DO THIS – Copy out everything from the first of the items below down through the line that contains "Action: 631,256", keeping each line unchanged.

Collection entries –
------
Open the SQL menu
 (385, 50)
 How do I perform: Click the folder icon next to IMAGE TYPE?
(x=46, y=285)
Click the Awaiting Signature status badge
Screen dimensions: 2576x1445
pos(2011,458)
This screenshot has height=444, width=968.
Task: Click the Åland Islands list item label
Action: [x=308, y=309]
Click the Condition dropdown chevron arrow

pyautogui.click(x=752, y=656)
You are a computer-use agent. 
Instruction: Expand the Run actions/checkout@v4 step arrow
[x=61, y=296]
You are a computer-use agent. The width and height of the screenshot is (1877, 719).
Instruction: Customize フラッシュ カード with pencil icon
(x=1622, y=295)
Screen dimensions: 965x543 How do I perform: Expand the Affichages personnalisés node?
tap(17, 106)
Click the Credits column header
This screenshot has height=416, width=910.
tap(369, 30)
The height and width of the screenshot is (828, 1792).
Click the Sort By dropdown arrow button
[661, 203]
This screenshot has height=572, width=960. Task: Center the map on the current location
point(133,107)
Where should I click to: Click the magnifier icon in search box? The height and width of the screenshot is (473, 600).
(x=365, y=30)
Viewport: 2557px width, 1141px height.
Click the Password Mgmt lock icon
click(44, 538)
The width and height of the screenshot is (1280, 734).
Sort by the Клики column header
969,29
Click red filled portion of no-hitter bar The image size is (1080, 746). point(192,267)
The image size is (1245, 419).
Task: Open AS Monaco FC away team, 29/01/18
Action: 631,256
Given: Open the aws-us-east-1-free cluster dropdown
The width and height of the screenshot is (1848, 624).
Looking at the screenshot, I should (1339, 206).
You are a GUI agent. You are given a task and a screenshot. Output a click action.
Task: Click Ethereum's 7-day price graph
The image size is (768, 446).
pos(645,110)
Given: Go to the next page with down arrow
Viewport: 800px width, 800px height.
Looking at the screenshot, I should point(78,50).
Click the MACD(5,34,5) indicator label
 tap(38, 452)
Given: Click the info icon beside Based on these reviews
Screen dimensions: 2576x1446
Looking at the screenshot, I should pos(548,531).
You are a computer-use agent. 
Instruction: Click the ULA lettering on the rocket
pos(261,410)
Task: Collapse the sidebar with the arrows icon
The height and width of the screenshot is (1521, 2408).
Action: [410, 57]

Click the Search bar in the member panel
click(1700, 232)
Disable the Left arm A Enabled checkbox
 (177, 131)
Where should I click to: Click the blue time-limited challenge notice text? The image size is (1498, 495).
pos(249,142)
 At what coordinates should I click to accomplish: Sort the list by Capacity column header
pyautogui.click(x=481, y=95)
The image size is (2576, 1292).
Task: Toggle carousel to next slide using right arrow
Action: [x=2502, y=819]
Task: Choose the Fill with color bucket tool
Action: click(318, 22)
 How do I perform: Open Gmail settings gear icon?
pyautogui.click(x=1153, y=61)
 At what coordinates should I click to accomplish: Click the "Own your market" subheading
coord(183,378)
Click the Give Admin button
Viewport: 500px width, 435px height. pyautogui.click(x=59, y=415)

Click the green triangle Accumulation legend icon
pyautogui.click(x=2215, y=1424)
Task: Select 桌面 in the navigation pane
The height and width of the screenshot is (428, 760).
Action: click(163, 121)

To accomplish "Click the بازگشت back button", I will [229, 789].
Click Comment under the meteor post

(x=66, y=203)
------
RESULT OF THE EXERCISE –
Open the SQL menu
 (385, 50)
 How do I perform: Click the folder icon next to IMAGE TYPE?
(x=46, y=285)
Click the Awaiting Signature status badge
Screen dimensions: 2576x1445
pos(2011,458)
This screenshot has height=444, width=968.
Task: Click the Åland Islands list item label
Action: [x=308, y=309]
Click the Condition dropdown chevron arrow

pyautogui.click(x=752, y=656)
You are a computer-use agent. 
Instruction: Expand the Run actions/checkout@v4 step arrow
[x=61, y=296]
You are a computer-use agent. The width and height of the screenshot is (1877, 719).
Instruction: Customize フラッシュ カード with pencil icon
(x=1622, y=295)
Screen dimensions: 965x543 How do I perform: Expand the Affichages personnalisés node?
tap(17, 106)
Click the Credits column header
This screenshot has height=416, width=910.
tap(369, 30)
The height and width of the screenshot is (828, 1792).
Click the Sort By dropdown arrow button
[661, 203]
This screenshot has height=572, width=960. Task: Center the map on the current location
point(133,107)
Where should I click to: Click the magnifier icon in search box? The height and width of the screenshot is (473, 600).
(x=365, y=30)
Viewport: 2557px width, 1141px height.
Click the Password Mgmt lock icon
click(44, 538)
The width and height of the screenshot is (1280, 734).
Sort by the Клики column header
969,29
Click red filled portion of no-hitter bar The image size is (1080, 746). point(192,267)
The image size is (1245, 419).
Task: Open AS Monaco FC away team, 29/01/18
Action: 631,256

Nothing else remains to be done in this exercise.